Work instructions: Condense the paragraph of the data-analysis text that begins "The data were analyzed" into a short bulleted list of its main facts.

Source text:
The data were analyzed by means of various methods, as already described in Richichi et al. (2002, 2003) and references therein. The main engine for data analysis is based on a model-dependent least squares method (LSM). Free parameters include the stellar intensity, the rate of the event, the intensity of the background and its time drift. For single stars another parameter is the angular diameter, and additionally for binary stars the angular diameter of the companion, the projected separation and the brightness ratio are included. Spurious frequencies due to pick-up of mains power and other effects may be present occasionally, and can be digitally filtered. Relatively slow, random fluctuations of the background (due to thin cirrus and lunar halo) and of the stellar intensity (due to image motion and scintillation), can be fitted and accounted for by means of Legendre polynomials as described in the above mentioned papers. Another approach is to use a model-independent method (CAL, Richichi 1989), which is particularly suited for the detection or confirmation of companions at very small separations. This method is also of great advantage in cases when the source may not be a simple circular disk, or in the presence of extended circumstellar emission.

Entries provided:
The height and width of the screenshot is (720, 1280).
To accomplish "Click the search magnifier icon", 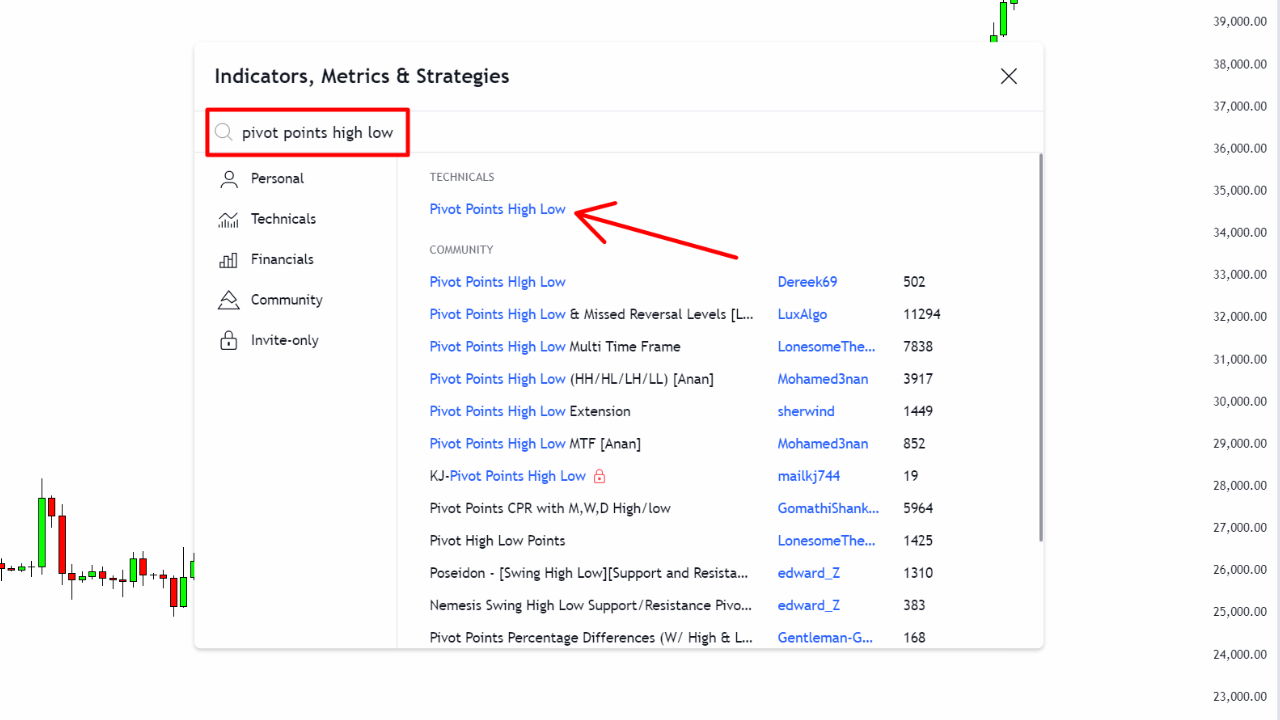I will [x=224, y=131].
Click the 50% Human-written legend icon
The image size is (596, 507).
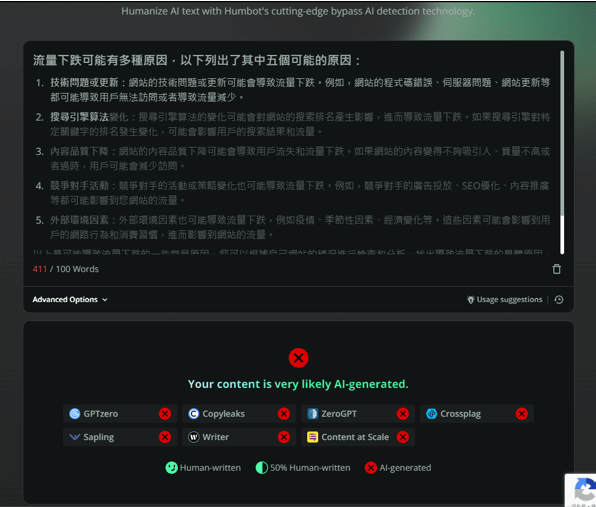[262, 468]
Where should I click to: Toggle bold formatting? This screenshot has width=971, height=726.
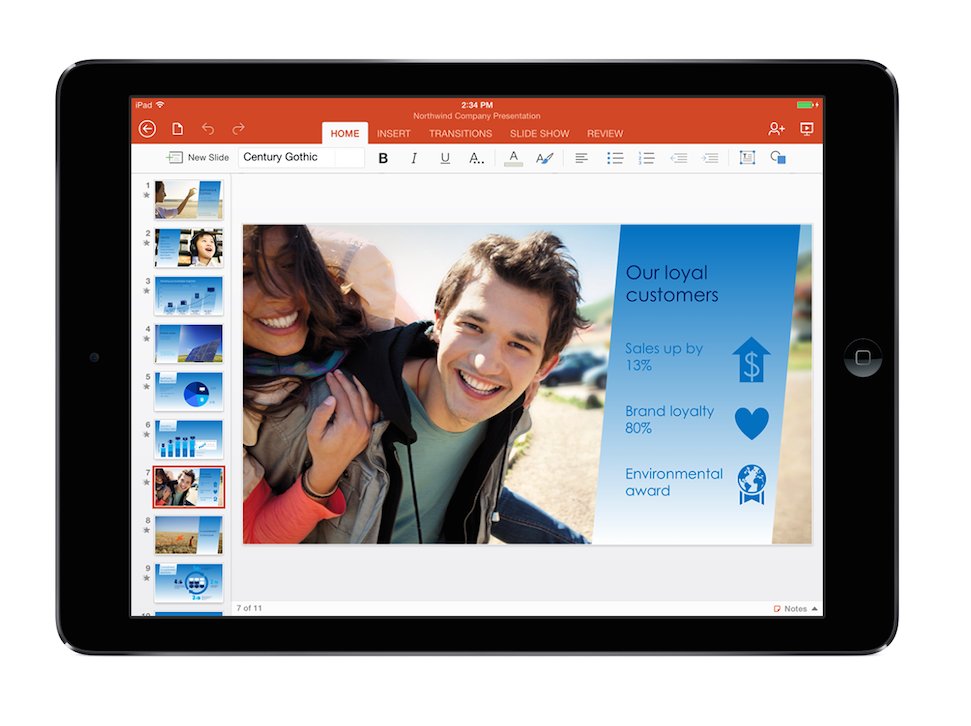point(383,158)
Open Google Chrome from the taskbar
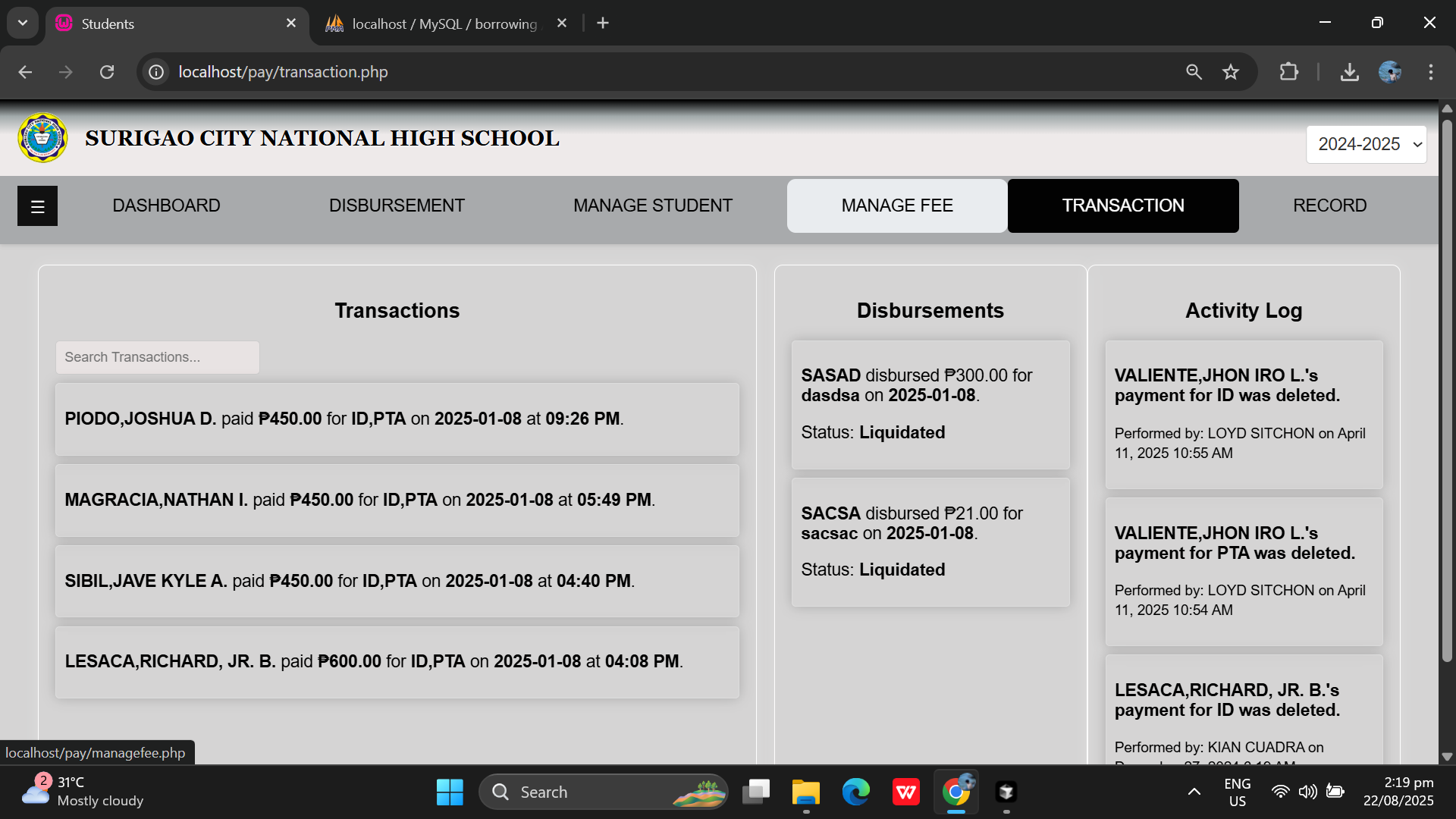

Final result:
- The methods used are described in Richichi et al. (2002, 2003) and the references there.
- The main analysis uses a model-dependent least squares method (LSM).
- Its free parameters are the stellar intensity, the rate of the event, the background intensity and its time drift.
- Single stars add the angular diameter. Binary stars also add the companion's angular diameter, the projected separation and the brightness ratio.
- Spurious frequencies, such as pick-up of mains power, can be removed by digital filtering.
- Slow, random changes in the background (from thin cirrus and lunar halo) and in the stellar intensity (from image motion and scintillation) are fitted with Legendre polynomials.
- A model-independent method (CAL, Richichi 1989) is also used. It suits the detection or confirmation of companions at very small separations, sources that may not be simple circular disks, and cases with extended circumstellar emission.